Find all lines in the listing that include the word "agent", then copy them.
---------- SUPPLIED RECORDS
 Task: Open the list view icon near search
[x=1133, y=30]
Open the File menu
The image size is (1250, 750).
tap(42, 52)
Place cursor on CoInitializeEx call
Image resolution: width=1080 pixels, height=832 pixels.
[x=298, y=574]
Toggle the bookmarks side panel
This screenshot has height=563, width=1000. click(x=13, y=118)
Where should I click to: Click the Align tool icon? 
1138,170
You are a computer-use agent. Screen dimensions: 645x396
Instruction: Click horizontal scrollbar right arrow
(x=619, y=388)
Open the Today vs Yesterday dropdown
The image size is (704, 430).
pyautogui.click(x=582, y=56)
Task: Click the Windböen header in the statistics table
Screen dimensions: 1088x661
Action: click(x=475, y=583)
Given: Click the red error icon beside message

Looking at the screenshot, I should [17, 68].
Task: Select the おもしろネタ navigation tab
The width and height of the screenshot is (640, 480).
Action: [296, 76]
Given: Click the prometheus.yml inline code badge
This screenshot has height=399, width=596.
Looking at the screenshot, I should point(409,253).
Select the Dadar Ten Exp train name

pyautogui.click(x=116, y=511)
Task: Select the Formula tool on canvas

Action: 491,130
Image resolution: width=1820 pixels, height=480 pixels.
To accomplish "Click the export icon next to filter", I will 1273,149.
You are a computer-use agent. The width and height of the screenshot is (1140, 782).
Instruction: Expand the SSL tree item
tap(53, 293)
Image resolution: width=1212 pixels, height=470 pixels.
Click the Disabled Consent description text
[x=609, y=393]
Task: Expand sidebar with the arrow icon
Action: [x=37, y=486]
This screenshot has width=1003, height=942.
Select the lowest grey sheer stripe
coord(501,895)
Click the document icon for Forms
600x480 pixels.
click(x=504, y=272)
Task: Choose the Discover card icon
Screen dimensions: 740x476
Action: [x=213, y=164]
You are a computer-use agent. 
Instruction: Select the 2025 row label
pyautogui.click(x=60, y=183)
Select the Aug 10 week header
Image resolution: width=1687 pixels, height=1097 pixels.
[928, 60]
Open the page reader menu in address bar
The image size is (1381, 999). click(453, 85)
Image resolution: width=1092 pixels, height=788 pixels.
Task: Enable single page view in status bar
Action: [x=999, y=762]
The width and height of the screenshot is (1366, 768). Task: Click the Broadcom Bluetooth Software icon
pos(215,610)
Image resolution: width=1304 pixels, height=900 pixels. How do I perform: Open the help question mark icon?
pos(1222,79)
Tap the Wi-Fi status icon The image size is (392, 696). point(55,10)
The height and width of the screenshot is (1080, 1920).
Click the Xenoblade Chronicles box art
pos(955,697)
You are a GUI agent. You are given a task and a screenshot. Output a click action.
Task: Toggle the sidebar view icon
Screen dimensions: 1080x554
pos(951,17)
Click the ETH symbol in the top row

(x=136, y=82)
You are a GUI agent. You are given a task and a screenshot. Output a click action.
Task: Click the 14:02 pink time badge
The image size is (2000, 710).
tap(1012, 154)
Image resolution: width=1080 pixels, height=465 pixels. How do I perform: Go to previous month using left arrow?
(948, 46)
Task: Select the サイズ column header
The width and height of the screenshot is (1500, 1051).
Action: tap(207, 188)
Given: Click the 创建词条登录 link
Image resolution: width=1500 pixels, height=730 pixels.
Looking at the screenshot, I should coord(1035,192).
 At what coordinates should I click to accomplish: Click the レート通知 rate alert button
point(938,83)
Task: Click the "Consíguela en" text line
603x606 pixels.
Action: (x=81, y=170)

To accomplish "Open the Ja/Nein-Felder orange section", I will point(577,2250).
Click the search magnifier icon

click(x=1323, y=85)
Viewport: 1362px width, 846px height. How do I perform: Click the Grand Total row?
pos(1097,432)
--------------------
RESULT FOR THIS EXERCISE:
You are a computer-use agent. Screen dimensions: 645x396
You are a computer-use agent. The width and height of the screenshot is (1140, 782).
You are a computer-use agent. 
You are a GUI agent. You are given a task and a screenshot. Output a click action.
You are a GUI agent. You are given a task and a screenshot. Output a click action.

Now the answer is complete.